Pear sauce is an excellent addition to any pantry. If pears are in season or you have a surplus from your garden, cooking and canning or freezing the pears is a great alternative. Find any sweet, ripe unblemished pears and follow this easy recipe. Cook it on the stove or in a crockpot and can it or freeze it depending on what's available to you. Our recipe uses sugar only if your taste needs it, but sweet pears are delicious enough that sugar is optional.

Useful for lunchboxes, pear sauce can be served plain, like applesauce, and also used as a topping for bread, scones, or buttery pastries, or as an oil substitute in many baked good recipes for low-fat diets. Pear sauce, like applesauce, can be used as an egg substitute in many vegan recipes by replacing one egg with 1/4 cup of pear sauce.
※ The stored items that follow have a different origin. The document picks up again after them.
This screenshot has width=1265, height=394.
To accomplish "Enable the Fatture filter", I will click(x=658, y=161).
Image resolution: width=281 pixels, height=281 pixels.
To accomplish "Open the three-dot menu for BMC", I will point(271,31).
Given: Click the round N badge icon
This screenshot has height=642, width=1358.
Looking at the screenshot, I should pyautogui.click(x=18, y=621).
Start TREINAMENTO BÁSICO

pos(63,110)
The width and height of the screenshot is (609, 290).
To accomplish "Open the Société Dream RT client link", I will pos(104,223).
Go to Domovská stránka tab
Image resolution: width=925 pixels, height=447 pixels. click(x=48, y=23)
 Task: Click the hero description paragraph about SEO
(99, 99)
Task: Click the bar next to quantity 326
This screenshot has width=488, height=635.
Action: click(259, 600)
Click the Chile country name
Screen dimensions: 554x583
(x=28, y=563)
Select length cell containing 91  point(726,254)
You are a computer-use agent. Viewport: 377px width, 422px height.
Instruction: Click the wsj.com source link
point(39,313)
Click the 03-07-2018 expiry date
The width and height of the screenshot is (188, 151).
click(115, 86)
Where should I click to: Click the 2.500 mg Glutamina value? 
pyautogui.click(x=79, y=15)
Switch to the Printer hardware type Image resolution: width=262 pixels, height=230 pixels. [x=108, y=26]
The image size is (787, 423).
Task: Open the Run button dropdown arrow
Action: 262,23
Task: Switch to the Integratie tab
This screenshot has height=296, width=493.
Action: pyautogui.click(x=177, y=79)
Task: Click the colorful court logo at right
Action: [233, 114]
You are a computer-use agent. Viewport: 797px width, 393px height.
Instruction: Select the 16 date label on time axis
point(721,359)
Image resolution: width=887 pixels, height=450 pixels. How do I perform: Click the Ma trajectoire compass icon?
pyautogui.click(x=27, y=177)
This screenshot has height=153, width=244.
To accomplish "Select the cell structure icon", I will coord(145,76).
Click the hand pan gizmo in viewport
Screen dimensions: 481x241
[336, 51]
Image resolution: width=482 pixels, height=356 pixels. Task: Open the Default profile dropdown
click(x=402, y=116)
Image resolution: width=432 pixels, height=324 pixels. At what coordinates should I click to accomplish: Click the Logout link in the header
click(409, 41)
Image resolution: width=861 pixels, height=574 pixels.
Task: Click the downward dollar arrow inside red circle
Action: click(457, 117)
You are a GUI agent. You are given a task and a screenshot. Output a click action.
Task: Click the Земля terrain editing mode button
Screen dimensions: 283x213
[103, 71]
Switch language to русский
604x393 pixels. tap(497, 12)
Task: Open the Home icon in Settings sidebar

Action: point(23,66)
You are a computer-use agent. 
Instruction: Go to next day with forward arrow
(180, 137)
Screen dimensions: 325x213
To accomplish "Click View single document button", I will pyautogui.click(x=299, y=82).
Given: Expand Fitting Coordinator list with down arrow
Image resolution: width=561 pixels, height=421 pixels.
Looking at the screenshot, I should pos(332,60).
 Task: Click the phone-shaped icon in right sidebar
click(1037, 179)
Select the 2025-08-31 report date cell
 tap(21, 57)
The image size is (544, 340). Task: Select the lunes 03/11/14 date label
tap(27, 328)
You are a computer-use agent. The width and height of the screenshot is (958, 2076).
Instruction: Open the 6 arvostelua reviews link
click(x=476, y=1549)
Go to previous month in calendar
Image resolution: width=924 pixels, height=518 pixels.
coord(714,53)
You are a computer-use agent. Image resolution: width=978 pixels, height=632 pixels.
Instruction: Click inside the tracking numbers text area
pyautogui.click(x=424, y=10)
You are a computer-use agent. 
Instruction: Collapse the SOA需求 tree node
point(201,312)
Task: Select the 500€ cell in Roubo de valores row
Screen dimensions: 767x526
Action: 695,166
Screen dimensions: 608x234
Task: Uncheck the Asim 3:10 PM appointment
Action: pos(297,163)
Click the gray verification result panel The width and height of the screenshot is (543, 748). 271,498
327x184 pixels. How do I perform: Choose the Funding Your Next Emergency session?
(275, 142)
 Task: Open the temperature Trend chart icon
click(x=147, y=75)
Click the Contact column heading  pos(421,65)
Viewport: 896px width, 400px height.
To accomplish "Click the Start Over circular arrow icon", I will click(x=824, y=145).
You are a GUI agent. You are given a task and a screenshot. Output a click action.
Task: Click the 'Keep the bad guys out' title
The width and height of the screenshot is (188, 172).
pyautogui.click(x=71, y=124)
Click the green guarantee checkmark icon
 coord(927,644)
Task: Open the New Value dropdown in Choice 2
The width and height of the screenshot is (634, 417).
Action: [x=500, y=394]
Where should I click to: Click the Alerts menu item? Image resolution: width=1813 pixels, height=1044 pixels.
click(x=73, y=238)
Serve it warm to accompany pork chops or smoked ham and add it to grilled cheese sandwiches for a hint of sweetness. If you cook your pear sauce down further, make pear butter to give as gifts to family and friends.


  • 40 medium pears, or 50 small pears

  • 1 cup water

  • 2 teaspoons lemon juice

  • Sugar, to taste, optional

  • Ground cinnamon, to taste, optional

Steps to Make It

This recipe is versatile, allowing you to make it either on the stovetop or in a crockpot. Both methods have been described below, along with two long-term storage options: canning and freezing.

Stovetop Method

  1. Gather the ingredients.

  2. Peel, chop, and core all the pears. Remove any blemished pieces.

  3. Add the pears and water to a large pot and bring it to a boil.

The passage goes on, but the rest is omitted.